Como es usual en nuestro país, habiéndose ya convocado, para abril del año entrante, a elecciones generales, se ha desatado una nueva pandemia: la candidatitis.

De acuerdo al criterio muy particular de una agencia encuestadora existen 14 candidatos presidenciales de los cuales 5 no tienen partido político; por tanto, esos 5 no existen como postulantes hasta que, de una u otra forma, logren ubicarse en un movimiento debidamente registrado en el Jurado Nacional de Elecciones.

Sin embargo, parte importante de su promoción publicitaria es precisamente figurar en estas mediciones para levantar, mientras tanto, sus candidaturas a la jefatura del Estado.
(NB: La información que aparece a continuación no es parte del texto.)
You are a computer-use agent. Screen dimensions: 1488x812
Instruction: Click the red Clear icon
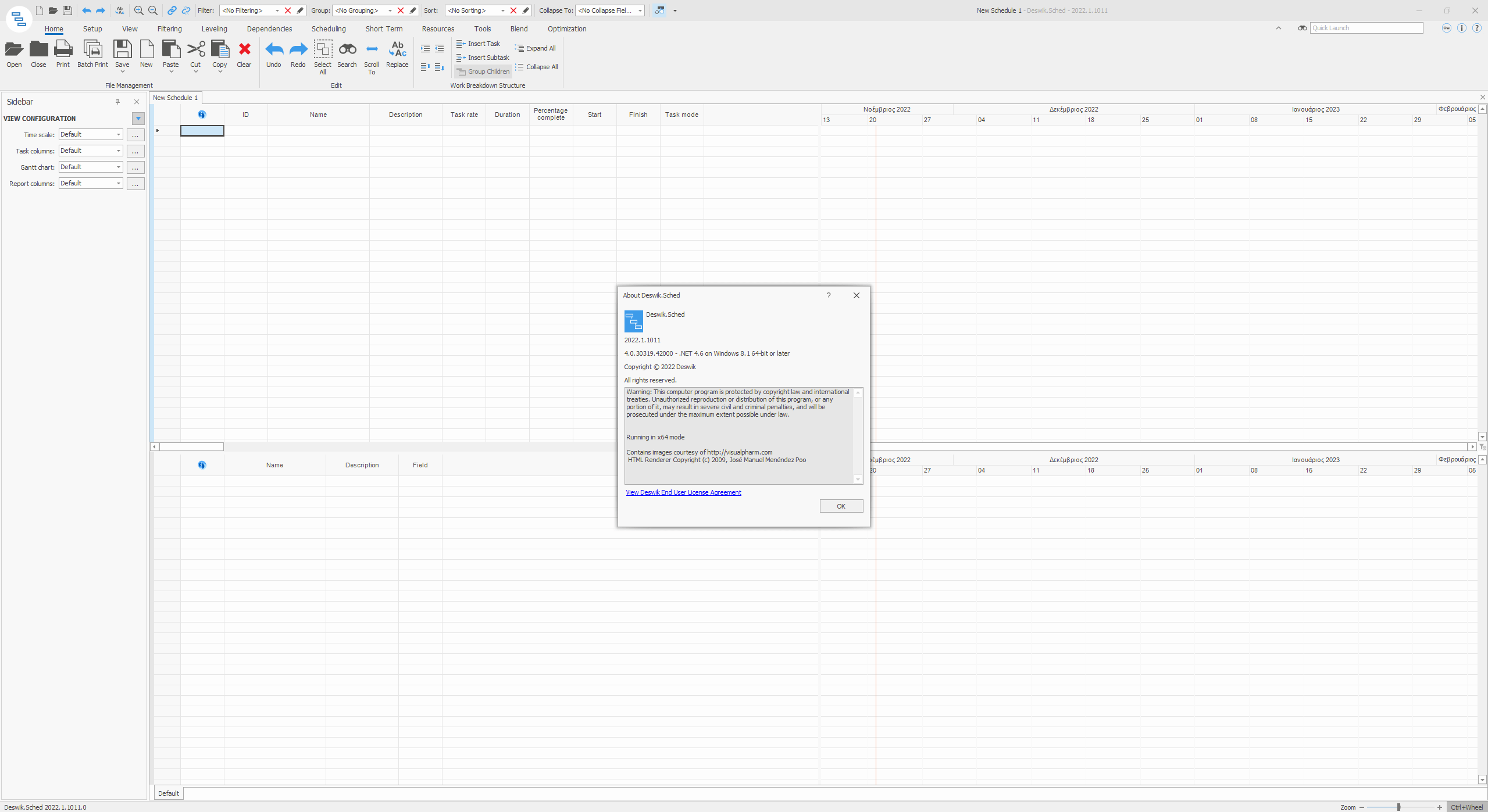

Para el revisionista Diccionario Soviético de Filosofía el “culto a la personalidad” es “la conversión del nombre de una personalidad histórica en un fetiche” bajo la óptica “idealista” de la historia que considera que son los grandes hombres quienes determinan el curso de la misma. Esa fue la estrategia de Stalin para establecer en la Rusia soviética una de las dictaduras más ominosas y brutales que registra la humanidad.

En el Perú, nuestros aspirantes a candidatos presidenciales pretenden generar, cada uno, una especie de “culto a la personalidad” -no entiendo con qué sustento- basado en mucha publicidad que, al final de cuentas, tiene una sola y tácita base: la grave crisis institucional de los partidos políticos que en su inmensa mayoría son maquinarias electorales sin ideología ni programas, al servicio de una cúpula o, como le llaman ahora, de su dueño y, en muchos casos, a la espera del mejor postor. Los afamados “vientres de alquiler”.

Y los mesiánicos aspirantes van de puerta en puerta, generalmente premunidos de gruesos fajos de billetes, para ver quién los recoge y los lanza, mientras realizan sus campañas tratando de demostrar que tienen una trayectoria que, en la realidad, va desde una cancha de fútbol, pasando por un pequeño incendio en un eventual nido de amor, hasta el imponente despacho de una empresa mercantilista y -hay que enfatizarlo- una cárcel dorada.

En Perú Nación estamos trabajando duro para terminar con esta plaga. Para restablecer un sistema político sólido, con partidos democráticos limpios de corrupción y con ideales y para que los ciudadanos postulen para servir a la Patria, no para servirse de ella.